Ce que ne dit pas le préfet, c’est que dans leur rapport, les inspecteurs en question ont précisé n’être pas parvenus à effectuer une recherche numérique pour recenser les ouvrages à cause d’un problème de logiciel. Ils ont donc effectué une recherche physique possiblement imparfaite.
Selon la direction du lycée, catalogues du CDI à l’appui, on trouverait notamment, « 74 ressources, dont 11 livres et 45 périodiques, sur la laïcité », et « 28 livres traitant d’autres religions ». Il y aurait aussi « 45 ressources dont 41 en format papier sur l’homosexualité » et « 32 ressources dont 25 en format papier sur l’avortement ». Le taux de réussite exceptionnel au bac (100 % en 2021 toutes filières confondues) « prouverait que tout est bien enseigné », insiste par ailleurs Éric Dufour, le proviseur.
Deux autres inspections, qui ont eu lieu en mars 2021 et en janvier 2023, contredisent les éléments du préfet en jugeant le CDI « bien organisé » mais ne sont jamais citées. « Il offre l’occasion aux élèves d’accéder à tous types d’ouvrages dans les différents champs de la culture. [...] Le fond documentaire témoigne d’un pluralisme culturel. Les publications relatives aux domaines des sciences et des arts ainsi que les abonnements à un périodique sont nombreux », écrivaient les deux inspecteurs en janvier dernier.
La préfecture affirme aussi que le CDI propose des ouvrages de Hassan Iquioussen, imam « éloigné du territoire national en janvier 2023 ». Elle aurait en réalité confondu avec un ouvrage de son fils Othmane Iquioussen (par ailleurs lui aussi dans le viseur des autorités) et du catholique Christian Defebvre intitulé La paix soit avec toi - Salam Alaykum - Oui les religions sont faites pour réunir !.
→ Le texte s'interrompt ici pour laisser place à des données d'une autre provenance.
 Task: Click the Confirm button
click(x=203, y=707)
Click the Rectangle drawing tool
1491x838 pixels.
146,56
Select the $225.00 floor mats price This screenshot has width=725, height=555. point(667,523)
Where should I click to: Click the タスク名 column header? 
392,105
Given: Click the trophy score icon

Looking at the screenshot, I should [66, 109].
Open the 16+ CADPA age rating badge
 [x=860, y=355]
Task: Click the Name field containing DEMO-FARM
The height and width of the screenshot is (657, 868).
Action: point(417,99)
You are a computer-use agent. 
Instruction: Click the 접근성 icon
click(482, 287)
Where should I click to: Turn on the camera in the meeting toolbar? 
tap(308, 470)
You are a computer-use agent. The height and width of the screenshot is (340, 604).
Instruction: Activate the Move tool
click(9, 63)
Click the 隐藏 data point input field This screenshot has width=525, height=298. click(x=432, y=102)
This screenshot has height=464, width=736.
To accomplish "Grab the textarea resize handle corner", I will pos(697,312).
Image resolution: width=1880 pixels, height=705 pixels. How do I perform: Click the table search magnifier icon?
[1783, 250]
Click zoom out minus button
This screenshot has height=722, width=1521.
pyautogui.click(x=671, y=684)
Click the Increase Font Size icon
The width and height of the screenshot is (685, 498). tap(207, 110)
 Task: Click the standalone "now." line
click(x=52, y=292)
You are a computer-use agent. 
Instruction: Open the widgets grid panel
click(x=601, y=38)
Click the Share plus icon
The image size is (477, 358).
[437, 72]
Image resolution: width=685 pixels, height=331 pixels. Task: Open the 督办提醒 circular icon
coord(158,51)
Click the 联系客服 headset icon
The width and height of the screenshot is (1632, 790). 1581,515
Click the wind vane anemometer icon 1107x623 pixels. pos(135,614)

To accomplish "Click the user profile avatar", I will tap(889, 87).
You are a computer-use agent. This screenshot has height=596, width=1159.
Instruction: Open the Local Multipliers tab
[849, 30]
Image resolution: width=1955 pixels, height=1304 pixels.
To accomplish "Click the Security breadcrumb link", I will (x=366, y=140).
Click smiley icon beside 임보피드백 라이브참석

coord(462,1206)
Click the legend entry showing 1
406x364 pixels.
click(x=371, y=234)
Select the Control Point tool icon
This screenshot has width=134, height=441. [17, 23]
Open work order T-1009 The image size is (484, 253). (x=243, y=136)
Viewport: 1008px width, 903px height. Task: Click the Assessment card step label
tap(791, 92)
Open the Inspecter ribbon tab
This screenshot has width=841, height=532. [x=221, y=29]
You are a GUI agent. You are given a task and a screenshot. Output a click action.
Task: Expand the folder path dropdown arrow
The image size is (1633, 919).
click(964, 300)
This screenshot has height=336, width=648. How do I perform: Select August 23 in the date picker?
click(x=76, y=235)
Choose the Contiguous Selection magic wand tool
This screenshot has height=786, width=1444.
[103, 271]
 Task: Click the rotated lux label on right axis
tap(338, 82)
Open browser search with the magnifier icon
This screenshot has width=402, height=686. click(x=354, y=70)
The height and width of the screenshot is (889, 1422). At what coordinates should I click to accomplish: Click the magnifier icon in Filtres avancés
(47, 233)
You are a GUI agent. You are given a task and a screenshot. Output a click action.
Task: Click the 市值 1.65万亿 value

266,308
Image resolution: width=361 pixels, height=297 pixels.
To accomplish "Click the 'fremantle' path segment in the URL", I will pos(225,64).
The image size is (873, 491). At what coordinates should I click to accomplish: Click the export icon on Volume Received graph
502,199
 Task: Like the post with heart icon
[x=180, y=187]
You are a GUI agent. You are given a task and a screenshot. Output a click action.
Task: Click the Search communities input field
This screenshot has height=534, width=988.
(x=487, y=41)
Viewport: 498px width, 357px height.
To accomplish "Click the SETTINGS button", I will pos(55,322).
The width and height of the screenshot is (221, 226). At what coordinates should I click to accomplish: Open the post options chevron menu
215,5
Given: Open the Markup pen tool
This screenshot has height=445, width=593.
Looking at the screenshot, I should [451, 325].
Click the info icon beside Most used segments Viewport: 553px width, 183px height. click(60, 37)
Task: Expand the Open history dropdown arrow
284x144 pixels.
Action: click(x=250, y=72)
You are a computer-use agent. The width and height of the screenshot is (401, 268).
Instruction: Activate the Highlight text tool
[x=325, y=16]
Lors d’une conférence de presse tenue mercredi à Paris, l’avocat lillois de l’établissement, Me Jablonski, a formellement démenti la présence de l’imam Iquioussen en tant qu’enseignant et précisé qu’il n’avait pas eu de lien avec le lycée. Ce n’est toutefois pas exact. En 2015, Mediapart révélait que l’imam assurait le cours d’éthique musulmane entre 2008 et 2009, avant de cesser sa collaboration. Les inspections ultérieures ne mentionnent effectivement plus la présence de cet imam après cette date.